WORK ITEM> Starting at the line with "Vivere Stadera (387, 1138)" and going on through the line with "View All (937, 977)", reproduce each line in the records below exactly and nothing more.

Pixel coordinate grounding data>
= = = = = = =

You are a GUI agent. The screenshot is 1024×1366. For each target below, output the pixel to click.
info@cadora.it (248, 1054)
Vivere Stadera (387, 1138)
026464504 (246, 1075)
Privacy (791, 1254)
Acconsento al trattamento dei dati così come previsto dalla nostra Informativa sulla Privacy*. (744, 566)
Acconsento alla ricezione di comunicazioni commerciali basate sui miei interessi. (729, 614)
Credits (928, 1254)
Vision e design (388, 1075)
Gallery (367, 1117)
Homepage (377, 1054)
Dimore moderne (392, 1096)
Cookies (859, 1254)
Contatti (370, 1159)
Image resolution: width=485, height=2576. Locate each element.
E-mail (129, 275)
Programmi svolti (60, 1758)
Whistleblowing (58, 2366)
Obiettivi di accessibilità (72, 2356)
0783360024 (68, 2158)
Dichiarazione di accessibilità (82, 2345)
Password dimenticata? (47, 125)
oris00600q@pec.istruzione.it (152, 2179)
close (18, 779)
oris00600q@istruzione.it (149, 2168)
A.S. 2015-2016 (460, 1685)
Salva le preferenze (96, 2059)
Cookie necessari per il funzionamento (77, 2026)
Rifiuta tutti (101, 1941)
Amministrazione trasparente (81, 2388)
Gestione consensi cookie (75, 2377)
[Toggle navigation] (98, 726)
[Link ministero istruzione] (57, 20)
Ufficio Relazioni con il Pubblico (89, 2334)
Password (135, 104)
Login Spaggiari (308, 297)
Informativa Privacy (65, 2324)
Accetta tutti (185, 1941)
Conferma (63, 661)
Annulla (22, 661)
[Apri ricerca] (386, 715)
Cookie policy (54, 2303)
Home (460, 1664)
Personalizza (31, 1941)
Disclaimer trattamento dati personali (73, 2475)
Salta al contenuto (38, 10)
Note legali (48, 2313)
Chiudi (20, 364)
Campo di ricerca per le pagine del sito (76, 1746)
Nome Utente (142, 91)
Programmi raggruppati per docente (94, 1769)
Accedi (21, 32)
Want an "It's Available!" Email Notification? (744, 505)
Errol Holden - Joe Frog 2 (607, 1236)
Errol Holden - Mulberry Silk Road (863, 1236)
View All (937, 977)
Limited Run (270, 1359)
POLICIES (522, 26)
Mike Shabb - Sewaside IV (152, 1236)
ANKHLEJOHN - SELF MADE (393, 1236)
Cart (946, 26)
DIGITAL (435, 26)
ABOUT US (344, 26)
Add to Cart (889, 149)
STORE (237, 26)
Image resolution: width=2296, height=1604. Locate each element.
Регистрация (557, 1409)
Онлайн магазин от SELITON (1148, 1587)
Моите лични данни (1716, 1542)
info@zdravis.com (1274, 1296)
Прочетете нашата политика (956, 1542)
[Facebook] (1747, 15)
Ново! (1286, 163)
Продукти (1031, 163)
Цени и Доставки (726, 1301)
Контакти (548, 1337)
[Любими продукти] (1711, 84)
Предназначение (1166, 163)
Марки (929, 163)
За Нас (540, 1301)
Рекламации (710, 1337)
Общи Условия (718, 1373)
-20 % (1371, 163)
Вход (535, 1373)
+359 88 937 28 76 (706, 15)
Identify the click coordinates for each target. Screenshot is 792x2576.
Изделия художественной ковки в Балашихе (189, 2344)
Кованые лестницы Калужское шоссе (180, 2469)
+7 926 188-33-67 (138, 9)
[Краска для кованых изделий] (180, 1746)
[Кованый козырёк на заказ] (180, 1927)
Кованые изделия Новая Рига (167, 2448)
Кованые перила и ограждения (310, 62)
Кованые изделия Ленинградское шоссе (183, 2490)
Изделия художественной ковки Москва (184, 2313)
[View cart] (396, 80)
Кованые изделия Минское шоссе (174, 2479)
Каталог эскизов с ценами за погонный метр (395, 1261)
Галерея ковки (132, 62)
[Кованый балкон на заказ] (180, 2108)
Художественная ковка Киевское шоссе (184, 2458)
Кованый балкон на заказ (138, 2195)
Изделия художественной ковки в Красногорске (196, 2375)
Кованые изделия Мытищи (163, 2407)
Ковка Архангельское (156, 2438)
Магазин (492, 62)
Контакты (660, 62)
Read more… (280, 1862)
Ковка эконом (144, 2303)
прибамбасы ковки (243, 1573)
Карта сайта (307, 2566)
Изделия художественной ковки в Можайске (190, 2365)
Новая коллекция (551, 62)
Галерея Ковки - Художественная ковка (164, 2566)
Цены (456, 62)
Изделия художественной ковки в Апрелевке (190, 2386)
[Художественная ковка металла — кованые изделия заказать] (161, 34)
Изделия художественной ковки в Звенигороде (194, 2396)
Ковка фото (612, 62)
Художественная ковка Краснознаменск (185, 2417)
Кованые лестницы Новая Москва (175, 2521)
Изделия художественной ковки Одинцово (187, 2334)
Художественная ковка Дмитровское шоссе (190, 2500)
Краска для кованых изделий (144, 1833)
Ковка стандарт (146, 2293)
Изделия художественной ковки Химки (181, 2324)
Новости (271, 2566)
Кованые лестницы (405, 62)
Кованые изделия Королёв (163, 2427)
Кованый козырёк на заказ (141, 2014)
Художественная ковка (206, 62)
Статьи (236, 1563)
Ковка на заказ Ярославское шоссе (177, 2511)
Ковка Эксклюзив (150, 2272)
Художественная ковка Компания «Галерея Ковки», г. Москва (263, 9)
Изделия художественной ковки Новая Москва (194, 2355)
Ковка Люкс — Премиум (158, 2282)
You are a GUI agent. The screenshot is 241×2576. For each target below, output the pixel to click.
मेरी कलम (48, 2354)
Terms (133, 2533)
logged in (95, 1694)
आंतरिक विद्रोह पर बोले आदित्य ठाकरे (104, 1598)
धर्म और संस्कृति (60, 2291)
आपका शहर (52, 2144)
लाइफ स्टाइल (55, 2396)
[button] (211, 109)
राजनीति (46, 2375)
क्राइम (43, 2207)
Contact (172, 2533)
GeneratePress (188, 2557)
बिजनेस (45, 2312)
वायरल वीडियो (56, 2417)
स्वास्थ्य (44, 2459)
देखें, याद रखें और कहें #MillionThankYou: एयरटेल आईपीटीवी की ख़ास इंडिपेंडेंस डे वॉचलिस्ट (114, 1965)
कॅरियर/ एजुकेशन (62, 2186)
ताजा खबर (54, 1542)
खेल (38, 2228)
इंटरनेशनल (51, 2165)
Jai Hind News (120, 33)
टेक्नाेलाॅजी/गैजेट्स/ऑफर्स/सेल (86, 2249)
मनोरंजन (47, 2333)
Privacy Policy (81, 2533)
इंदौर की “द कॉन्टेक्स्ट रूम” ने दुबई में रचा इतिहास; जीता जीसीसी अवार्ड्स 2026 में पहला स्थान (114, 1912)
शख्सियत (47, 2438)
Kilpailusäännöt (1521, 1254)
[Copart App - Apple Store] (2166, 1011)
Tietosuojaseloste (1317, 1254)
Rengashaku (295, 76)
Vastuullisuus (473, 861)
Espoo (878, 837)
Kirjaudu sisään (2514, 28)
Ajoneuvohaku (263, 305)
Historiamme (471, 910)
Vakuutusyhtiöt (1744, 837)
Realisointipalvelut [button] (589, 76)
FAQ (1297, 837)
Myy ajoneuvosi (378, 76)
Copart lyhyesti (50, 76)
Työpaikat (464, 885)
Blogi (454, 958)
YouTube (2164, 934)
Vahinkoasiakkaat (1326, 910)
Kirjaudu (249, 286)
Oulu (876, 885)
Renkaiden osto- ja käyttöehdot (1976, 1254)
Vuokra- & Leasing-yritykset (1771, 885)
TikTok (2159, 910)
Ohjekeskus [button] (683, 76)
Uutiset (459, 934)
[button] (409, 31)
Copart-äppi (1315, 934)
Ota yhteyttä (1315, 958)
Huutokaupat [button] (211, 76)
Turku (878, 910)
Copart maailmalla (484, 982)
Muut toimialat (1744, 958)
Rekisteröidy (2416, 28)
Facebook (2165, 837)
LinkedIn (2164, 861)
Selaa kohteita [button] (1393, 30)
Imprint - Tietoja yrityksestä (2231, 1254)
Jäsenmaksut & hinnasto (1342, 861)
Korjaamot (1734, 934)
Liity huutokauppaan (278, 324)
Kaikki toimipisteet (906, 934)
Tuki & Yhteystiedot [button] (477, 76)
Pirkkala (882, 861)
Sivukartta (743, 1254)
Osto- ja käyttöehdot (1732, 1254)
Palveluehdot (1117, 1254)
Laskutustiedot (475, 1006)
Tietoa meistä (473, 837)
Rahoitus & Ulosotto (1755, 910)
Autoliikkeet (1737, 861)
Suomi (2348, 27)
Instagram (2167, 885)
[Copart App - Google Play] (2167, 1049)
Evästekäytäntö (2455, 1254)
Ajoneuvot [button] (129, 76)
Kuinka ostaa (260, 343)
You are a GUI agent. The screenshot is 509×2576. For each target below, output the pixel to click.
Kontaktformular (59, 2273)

= = = = = = =

OUTPUT>
Vivere Stadera (387, 1138)
026464504 (246, 1075)
Privacy (791, 1254)
Acconsento al trattamento dei dati così come previsto dalla nostra Informativa sulla Privacy*. (744, 566)
Acconsento alla ricezione di comunicazioni commerciali basate sui miei interessi. (729, 614)
Credits (928, 1254)
Vision e design (388, 1075)
Gallery (367, 1117)
Homepage (377, 1054)
Dimore moderne (392, 1096)
Cookies (859, 1254)
Contatti (370, 1159)
Image resolution: width=485, height=2576. Locate each element.
E-mail (129, 275)
Programmi svolti (60, 1758)
Whistleblowing (58, 2366)
Obiettivi di accessibilità (72, 2356)
0783360024 (68, 2158)
Dichiarazione di accessibilità (82, 2345)
Password dimenticata? (47, 125)
oris00600q@pec.istruzione.it (152, 2179)
close (18, 779)
oris00600q@istruzione.it (149, 2168)
A.S. 2015-2016 (460, 1685)
Salva le preferenze (96, 2059)
Cookie necessari per il funzionamento (77, 2026)
Rifiuta tutti (101, 1941)
Amministrazione trasparente (81, 2388)
Gestione consensi cookie (75, 2377)
[Toggle navigation] (98, 726)
[Link ministero istruzione] (57, 20)
Ufficio Relazioni con il Pubblico (89, 2334)
Password (135, 104)
Login Spaggiari (308, 297)
Informativa Privacy (65, 2324)
Accetta tutti (185, 1941)
Conferma (63, 661)
Annulla (22, 661)
[Apri ricerca] (386, 715)
Cookie policy (54, 2303)
Home (460, 1664)
Personalizza (31, 1941)
Disclaimer trattamento dati personali (73, 2475)
Salta al contenuto (38, 10)
Note legali (48, 2313)
Chiudi (20, 364)
Campo di ricerca per le pagine del sito (76, 1746)
Nome Utente (142, 91)
Programmi raggruppati per docente (94, 1769)
Accedi (21, 32)
Want an "It's Available!" Email Notification? (744, 505)
Errol Holden - Joe Frog 2 (607, 1236)
Errol Holden - Mulberry Silk Road (863, 1236)
View All (937, 977)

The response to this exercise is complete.